:: Data shown ::
## start

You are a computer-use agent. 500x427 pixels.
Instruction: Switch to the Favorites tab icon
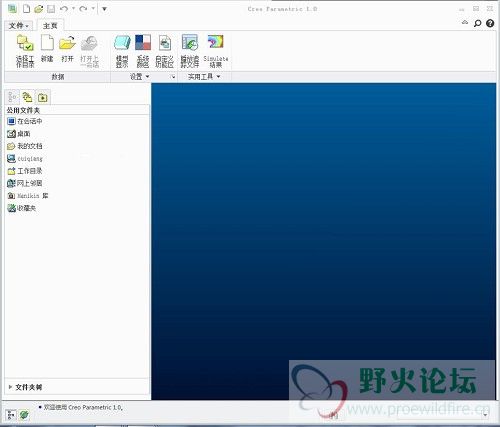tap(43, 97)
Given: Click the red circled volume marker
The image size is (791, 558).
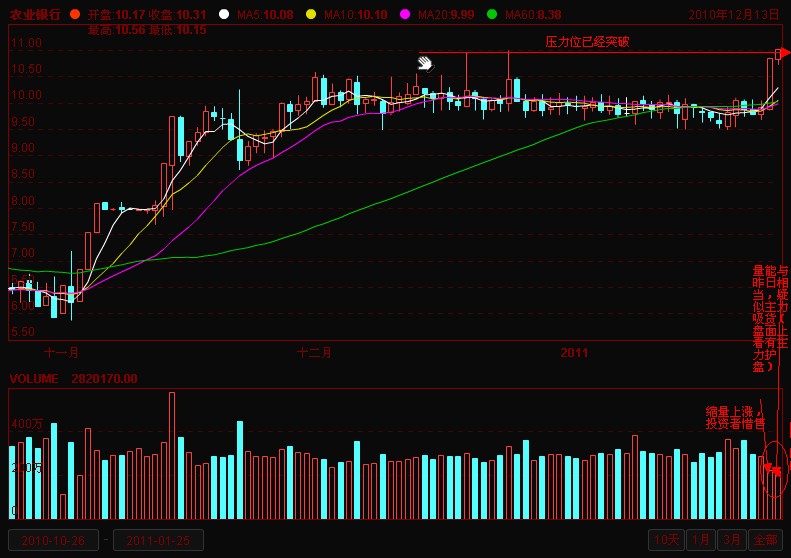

## end
## start

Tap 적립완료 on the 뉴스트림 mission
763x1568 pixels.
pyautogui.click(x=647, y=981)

## end

Reproduce the data starting at the line that contains "You are a computer-use agent. 500x427 pixels." and ending at the line that contains "The image size is (791, 558).", with "Favorites" replaced by "Bookmarks" and nothing else changed. Leave the pictures out.

You are a computer-use agent. 500x427 pixels.
Instruction: Switch to the Bookmarks tab icon
tap(43, 97)
Given: Click the red circled volume marker
The image size is (791, 558).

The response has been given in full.